▶ WRITTEN INSTRUCTION: Copy out the lines starting with the one containing "At what (x,y)" and going on through the one containing "Looking at the", changing "Zulip Channel" to "Zulip Stream" and leaving everything else untouched.

▶ GIVEN INFORMATION:
⁂

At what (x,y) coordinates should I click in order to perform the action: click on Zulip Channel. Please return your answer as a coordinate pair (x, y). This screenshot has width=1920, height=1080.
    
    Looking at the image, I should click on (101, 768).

⁂

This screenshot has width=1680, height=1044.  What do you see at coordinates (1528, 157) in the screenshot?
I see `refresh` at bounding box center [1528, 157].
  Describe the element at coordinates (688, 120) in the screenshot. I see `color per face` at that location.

⁂

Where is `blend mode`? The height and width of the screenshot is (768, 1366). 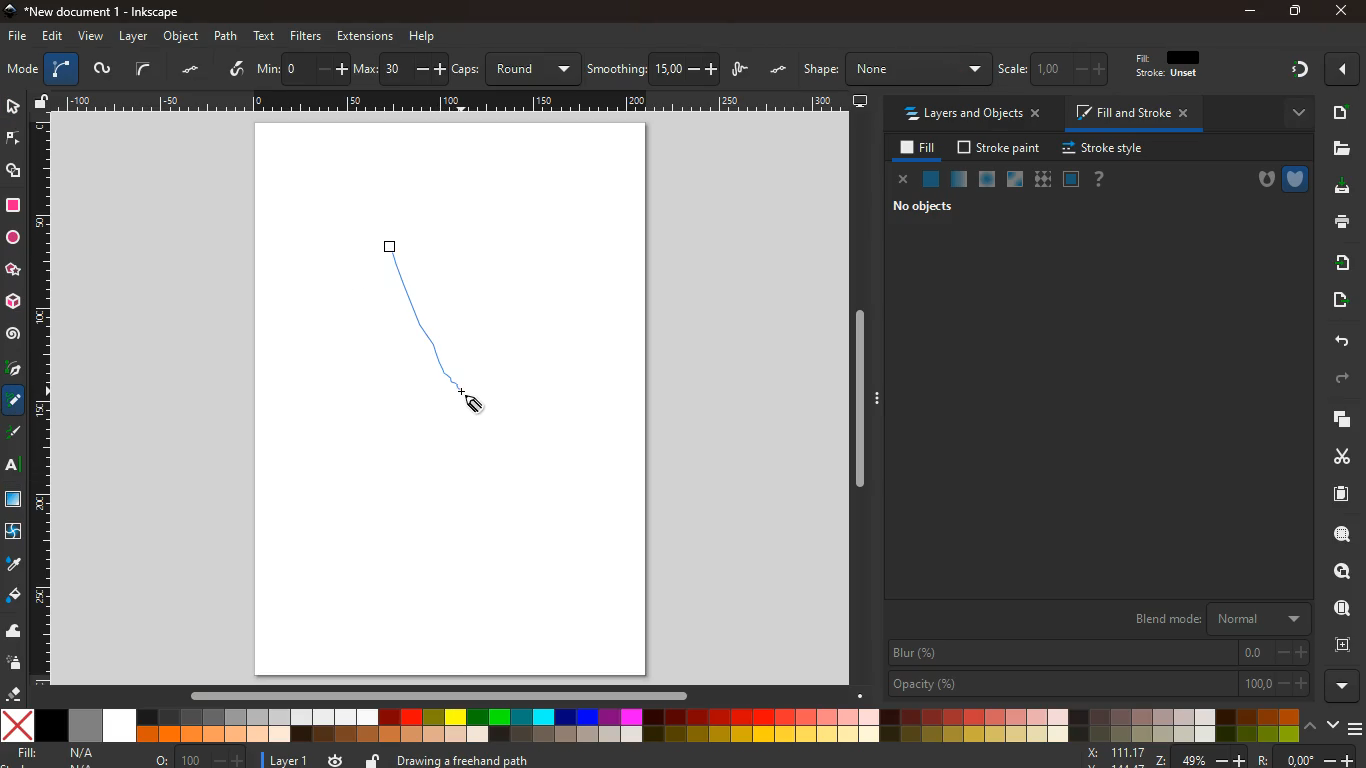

⁂

▶ CORRECT RESPONSE:
At what (x,y) coordinates should I click in order to perform the action: click on Zulip Stream. Please return your answer as a coordinate pair (x, y). This screenshot has width=1920, height=1080.
    
    Looking at the image, I should click on (101, 768).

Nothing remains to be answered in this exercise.